EXERCISE MATERIALS
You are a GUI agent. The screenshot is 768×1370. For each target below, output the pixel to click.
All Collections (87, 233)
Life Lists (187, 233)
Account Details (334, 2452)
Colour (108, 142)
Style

ACTIVITY
Without any alteration, the preceding material should be retyped in full.

FINAL ANSWER
You are a GUI agent. The screenshot is 768×1370. For each target below, output the pixel to click.
All Collections (87, 233)
Life Lists (187, 233)
Account Details (334, 2452)
Colour (108, 142)
Style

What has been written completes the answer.